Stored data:
####################

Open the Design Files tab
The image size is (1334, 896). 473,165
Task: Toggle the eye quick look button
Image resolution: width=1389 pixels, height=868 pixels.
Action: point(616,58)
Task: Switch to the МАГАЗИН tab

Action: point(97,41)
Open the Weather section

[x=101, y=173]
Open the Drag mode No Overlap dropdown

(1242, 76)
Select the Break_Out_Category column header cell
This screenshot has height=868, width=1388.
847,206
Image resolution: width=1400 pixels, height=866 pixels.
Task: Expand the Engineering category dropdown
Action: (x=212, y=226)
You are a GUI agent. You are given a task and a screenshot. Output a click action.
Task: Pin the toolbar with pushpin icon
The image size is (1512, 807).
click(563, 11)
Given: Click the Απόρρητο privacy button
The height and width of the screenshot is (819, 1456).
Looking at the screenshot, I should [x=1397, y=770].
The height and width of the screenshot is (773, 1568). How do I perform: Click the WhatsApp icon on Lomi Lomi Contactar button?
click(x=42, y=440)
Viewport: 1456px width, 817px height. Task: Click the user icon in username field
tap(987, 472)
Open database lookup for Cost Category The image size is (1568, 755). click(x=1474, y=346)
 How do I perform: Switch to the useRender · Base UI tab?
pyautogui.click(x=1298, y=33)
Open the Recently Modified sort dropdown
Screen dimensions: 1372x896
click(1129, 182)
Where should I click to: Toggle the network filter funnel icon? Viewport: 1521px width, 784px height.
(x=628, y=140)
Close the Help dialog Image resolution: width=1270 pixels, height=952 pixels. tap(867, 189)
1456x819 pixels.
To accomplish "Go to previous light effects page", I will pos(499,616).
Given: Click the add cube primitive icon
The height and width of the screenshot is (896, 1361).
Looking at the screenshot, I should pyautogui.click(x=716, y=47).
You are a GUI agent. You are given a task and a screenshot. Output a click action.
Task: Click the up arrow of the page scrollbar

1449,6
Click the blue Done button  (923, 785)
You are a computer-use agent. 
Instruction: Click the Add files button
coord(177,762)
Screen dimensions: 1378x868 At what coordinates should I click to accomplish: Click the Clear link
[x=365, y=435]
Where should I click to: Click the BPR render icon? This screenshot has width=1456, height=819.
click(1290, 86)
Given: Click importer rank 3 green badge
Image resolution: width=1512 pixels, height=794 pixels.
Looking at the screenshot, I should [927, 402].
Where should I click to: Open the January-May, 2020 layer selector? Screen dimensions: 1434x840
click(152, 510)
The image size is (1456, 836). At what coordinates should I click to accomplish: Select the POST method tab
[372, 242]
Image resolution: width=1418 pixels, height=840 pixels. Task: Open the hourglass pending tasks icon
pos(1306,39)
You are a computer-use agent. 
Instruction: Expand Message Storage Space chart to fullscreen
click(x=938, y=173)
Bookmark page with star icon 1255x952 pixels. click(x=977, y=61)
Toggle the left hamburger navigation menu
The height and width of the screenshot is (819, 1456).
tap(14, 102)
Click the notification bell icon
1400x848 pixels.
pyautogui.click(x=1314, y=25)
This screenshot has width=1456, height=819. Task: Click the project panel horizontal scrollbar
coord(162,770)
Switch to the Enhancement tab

####################

→ **TASK OBJECTIVE**: Among the entries above, the lines between the ones containing "Open the Recently Modified sort dropdown" and "Bookmark page with", inclusive, are to be transcribed exactly. No other line is to be given.

→ **FINISHED EXERCISE**:
Open the Recently Modified sort dropdown
Screen dimensions: 1372x896
click(1129, 182)
Where should I click to: Toggle the network filter funnel icon? Viewport: 1521px width, 784px height.
(x=628, y=140)
Close the Help dialog Image resolution: width=1270 pixels, height=952 pixels. tap(867, 189)
1456x819 pixels.
To accomplish "Go to previous light effects page", I will pos(499,616).
Given: Click the add cube primitive icon
The height and width of the screenshot is (896, 1361).
Looking at the screenshot, I should pyautogui.click(x=716, y=47).
You are a GUI agent. You are given a task and a screenshot. Output a click action.
Task: Click the up arrow of the page scrollbar

1449,6
Click the blue Done button  (923, 785)
You are a computer-use agent. 
Instruction: Click the Add files button
coord(177,762)
Screen dimensions: 1378x868 At what coordinates should I click to accomplish: Click the Clear link
[x=365, y=435]
Where should I click to: Click the BPR render icon? This screenshot has width=1456, height=819.
click(1290, 86)
Given: Click importer rank 3 green badge
Image resolution: width=1512 pixels, height=794 pixels.
Looking at the screenshot, I should [927, 402].
Where should I click to: Open the January-May, 2020 layer selector? Screen dimensions: 1434x840
click(152, 510)
The image size is (1456, 836). At what coordinates should I click to accomplish: Select the POST method tab
[372, 242]
Image resolution: width=1418 pixels, height=840 pixels. Task: Open the hourglass pending tasks icon
pos(1306,39)
You are a computer-use agent. 
Instruction: Expand Message Storage Space chart to fullscreen
click(x=938, y=173)
Bookmark page with star icon 1255x952 pixels. click(x=977, y=61)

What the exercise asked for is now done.